Accurate short-term multi-energy load forecasting is an essential prerequisite for ensuring the reliable and economic operation of integrated energy systems (IES). Considering the large fluctuations, strong randomness, and the multi-energy coupling relationship of regional IES, this paper proposes a novel short-term multi-energy load forecasting method based on a CNN-BiGRU model that is optimized by attention mechanism. First, the dynamic coupling relationship between multi-energy loads is qualitatively analyzed, and the influencing factors of multi-energ loads are screened based on data-driven analysis. Second, a one-dimensional CNN layer is formulated to extract complex high-dimensional features, and BiGRU is constructed to extract the time dependence from historical sequences. In particular, three attention mechanism modules are introduced to the BiGRU hidden state through the mapping weight and learning parameter matrix to enhance the impact of key information.

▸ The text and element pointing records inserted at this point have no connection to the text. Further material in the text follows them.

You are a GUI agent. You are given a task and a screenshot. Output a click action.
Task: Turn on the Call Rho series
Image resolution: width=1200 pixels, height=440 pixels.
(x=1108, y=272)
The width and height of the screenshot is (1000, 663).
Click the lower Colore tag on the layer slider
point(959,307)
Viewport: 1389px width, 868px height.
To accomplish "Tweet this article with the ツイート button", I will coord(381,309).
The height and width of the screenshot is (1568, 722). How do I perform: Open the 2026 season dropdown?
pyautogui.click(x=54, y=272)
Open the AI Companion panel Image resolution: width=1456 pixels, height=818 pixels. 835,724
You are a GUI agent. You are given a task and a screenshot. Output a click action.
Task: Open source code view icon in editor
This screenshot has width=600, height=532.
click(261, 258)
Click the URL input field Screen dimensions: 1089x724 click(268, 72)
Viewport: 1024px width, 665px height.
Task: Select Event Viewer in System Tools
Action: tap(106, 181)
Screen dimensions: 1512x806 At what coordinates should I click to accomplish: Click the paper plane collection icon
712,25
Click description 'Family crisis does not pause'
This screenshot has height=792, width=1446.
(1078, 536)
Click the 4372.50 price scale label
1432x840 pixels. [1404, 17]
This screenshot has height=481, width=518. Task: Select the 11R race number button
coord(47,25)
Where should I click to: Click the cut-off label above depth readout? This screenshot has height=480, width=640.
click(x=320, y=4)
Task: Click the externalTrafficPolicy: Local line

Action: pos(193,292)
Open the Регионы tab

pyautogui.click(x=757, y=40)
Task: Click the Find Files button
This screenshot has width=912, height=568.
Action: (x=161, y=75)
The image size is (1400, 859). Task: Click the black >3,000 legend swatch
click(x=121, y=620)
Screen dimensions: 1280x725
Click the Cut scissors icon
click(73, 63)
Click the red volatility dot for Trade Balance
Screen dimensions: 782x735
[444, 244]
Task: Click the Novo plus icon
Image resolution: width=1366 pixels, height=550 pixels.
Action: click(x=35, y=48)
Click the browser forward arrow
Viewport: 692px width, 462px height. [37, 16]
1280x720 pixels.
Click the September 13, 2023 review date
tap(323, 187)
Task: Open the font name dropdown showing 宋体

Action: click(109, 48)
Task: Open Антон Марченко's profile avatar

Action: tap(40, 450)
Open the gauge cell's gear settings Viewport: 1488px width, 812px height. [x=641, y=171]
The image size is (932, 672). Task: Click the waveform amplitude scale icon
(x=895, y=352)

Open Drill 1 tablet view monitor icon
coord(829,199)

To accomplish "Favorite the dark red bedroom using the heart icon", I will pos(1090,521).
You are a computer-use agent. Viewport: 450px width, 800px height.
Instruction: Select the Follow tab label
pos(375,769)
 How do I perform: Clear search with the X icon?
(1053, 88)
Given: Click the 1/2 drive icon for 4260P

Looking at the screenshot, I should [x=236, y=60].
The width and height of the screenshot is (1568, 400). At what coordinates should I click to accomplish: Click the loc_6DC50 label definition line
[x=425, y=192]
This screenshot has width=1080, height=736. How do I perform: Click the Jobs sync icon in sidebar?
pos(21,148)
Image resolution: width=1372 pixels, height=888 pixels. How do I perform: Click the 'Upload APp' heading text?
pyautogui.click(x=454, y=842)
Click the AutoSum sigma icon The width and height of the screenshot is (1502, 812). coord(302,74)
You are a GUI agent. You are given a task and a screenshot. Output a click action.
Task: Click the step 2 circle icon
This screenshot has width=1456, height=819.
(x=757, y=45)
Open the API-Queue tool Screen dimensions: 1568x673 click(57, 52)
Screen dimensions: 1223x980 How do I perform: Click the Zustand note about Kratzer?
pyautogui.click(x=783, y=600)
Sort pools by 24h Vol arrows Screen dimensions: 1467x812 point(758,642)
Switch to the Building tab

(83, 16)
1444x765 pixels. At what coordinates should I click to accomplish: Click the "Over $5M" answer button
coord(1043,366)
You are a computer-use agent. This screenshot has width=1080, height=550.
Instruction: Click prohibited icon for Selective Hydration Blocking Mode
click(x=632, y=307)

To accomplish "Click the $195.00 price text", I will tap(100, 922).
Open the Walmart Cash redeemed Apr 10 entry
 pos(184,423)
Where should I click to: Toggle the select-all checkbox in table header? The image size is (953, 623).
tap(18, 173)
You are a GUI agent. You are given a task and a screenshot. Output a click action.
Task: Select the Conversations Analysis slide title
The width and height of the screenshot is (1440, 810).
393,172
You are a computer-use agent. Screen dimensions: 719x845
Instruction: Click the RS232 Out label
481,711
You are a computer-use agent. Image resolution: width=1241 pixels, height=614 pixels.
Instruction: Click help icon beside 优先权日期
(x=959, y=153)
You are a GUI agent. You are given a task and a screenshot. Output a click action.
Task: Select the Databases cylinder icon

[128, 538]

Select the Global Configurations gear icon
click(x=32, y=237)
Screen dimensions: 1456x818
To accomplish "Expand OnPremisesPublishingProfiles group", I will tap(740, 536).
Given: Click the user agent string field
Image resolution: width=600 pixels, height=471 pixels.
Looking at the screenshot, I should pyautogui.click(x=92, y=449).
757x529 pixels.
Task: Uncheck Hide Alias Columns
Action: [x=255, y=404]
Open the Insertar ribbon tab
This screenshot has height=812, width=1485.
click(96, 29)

Then, hard weight sharing is adopted to extract the inherent multi-energy coupling relationship. Finally, a novel multi-task loss function weight optimization method is applied to search for the optimal multi-task weight, which is used to balance multi-task learning (MTL) to achieve the optimization of the overall forecasting model. To validate the effectiveness of the CNN-BiGRU-Attention MTL model with loss function optimization, this paper compares the proposed model with five benchmark models by MAPE, RMSE, MAE, R2, and computational time. Compared with the traditional LSTM model, the cooling, heat, and electrical load forecasting accuracy (measured by MAPE) of the proposed hybrid model increased by 61.86%, 73.03%, and 63.39%, respectively, which demonstrates that the proposed model exhibits superior performance.

Suggested Citation

  • Niu, Dongxiao & Yu, Min & Sun, Lijie & Gao, Tian & Wang, Keke, 2022. "Short-term multi-energy load forecasting for integrated energy systems based on CNN-BiGRU optimized by attention mechanism," Applied Energy, Elsevier, vol. 313(C).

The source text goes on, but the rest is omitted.